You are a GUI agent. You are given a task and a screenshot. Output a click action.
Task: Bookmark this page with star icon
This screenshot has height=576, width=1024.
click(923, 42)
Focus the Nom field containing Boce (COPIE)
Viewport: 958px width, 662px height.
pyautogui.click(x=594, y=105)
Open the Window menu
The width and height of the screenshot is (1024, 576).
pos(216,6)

.....

### [Task]
Please restate every record above word for word.

### [Output below]
You are a GUI agent. You are given a task and a screenshot. Output a click action.
Task: Bookmark this page with star icon
This screenshot has height=576, width=1024.
click(923, 42)
Focus the Nom field containing Boce (COPIE)
Viewport: 958px width, 662px height.
pyautogui.click(x=594, y=105)
Open the Window menu
The width and height of the screenshot is (1024, 576).
pos(216,6)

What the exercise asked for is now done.